─── Extracted text
This knowledge can have several effects on me, depending on
my state of mind and the time of day. 7
AM, sunny skies, temperature of 72 degrees: feeling at one with the
world, in tune with the rhythms of the earth, privileged to see the first
flights of the swallow fledglings and the swoop of the goldfinches in the
sunflowers. 6 PM, sunny skies,
temperature 86 degrees, covered with a fine layer of dust, sweaty, thirsty,
feeling completely dessicated by sun and wind and pummelled by the waves of
good and bad news from the fields -- collards look beautiful, watermelons eaten
by woodchucks, cover crop on, no rain in sight. 2 PM on a 90-degree weekend
day, moving irrigation pipe with Mark for the third time, feeling completely
content to be on the farm while Jonah gathers beets and the cicadas hum all
around us. 6 AM on a 55-degree,
pitch-dark harvest morning, watching the first rays of the sunrise burn off a
fog over the fields as Andy, Martin and I bunch collard greens and sensing the
connection we have with the mysteries of life. 6:15 AM on the same morning, as the 60 year
old tractor chooses this moment to spew gasoline from his carburetor:
wondering why I decided that this degree of complexity was necessary in a
career choice. At its best, farming is a
profession that gives you a glimpse of your part in the larger workings of the
world; at its most difficult, it often does the same thing.
──────
─── Extracted information
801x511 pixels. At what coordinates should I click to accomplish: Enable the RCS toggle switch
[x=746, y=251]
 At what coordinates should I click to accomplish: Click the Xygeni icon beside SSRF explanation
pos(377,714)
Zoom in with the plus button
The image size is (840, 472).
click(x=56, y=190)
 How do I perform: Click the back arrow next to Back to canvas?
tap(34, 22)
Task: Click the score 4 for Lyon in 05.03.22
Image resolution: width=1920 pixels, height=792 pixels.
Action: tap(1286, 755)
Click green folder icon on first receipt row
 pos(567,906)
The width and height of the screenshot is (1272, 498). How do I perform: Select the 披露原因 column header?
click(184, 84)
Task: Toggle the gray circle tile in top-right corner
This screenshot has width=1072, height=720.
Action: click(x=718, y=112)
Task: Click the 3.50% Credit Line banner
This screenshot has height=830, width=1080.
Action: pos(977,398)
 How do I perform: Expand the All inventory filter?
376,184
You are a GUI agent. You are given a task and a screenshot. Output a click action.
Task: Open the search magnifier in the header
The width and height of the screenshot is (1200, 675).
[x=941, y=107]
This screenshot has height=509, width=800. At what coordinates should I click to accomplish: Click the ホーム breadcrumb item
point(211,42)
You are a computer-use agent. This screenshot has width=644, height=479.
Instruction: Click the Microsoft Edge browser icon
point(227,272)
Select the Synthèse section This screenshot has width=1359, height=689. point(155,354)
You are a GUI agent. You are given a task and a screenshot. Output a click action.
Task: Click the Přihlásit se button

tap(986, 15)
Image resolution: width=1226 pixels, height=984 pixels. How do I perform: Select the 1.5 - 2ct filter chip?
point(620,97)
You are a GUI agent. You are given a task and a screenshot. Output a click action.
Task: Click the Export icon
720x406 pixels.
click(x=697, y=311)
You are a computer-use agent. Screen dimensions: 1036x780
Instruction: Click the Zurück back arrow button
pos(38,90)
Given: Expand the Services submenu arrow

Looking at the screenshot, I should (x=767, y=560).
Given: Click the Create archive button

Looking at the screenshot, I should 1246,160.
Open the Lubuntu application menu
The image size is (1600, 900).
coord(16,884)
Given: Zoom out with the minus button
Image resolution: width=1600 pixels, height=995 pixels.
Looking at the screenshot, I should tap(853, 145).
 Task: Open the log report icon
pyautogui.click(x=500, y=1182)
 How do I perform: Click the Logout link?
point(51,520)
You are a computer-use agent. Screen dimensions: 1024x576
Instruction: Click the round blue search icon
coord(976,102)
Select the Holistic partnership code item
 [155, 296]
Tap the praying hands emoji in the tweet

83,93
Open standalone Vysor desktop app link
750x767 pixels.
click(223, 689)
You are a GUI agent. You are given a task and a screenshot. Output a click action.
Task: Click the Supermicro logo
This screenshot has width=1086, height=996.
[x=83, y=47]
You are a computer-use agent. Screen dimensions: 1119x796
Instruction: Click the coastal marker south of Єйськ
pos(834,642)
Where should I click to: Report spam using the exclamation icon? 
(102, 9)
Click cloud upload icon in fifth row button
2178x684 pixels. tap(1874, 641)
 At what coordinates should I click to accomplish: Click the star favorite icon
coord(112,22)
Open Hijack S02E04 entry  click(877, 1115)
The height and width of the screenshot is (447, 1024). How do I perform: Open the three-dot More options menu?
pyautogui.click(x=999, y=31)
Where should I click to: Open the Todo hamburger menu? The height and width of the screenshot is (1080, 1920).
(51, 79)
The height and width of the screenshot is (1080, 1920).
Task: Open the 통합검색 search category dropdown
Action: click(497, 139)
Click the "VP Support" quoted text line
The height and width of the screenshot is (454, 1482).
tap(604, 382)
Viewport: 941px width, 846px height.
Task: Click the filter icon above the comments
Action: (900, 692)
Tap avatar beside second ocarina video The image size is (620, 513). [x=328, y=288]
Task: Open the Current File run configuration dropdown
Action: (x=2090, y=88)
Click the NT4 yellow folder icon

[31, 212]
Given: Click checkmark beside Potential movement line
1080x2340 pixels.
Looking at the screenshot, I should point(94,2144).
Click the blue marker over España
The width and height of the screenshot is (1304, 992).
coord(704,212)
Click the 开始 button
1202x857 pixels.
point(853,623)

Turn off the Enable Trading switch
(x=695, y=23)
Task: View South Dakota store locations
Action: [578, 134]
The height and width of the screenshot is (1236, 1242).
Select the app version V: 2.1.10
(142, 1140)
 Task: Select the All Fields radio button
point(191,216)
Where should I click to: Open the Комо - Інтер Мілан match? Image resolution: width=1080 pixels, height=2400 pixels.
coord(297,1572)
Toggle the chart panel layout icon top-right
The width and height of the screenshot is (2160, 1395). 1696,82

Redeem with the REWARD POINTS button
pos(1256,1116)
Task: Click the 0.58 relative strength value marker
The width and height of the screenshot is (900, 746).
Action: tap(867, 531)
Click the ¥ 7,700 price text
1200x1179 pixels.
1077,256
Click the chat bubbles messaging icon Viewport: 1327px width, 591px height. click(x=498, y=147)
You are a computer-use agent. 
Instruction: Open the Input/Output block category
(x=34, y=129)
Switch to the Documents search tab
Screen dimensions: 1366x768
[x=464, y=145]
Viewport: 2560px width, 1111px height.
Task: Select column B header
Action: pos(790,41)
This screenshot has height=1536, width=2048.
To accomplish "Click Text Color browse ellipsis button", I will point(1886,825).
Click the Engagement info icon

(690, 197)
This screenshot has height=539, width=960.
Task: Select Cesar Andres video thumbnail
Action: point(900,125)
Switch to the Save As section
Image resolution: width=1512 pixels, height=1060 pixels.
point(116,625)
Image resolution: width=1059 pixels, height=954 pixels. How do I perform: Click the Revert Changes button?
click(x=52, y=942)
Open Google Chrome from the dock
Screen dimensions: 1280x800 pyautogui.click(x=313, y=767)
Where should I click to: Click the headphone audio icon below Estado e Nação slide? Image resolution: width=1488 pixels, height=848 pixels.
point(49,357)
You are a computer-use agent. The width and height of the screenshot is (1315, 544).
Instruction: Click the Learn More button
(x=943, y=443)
──────
#### [To do]
1. Answer these about the farming passage:
(a) What temperature is given for the 6 PM moment?
(b) What animals have eaten the watermelons?
(c) How old is the tractor that spews gasoline?
2. Name every person the farming passage mentions by name.

#### [Results of the tasks]
1.
(a) 86 degrees
(b) Woodchucks
(c) 60 years old

2. Mark, Jonah, Andy, Martin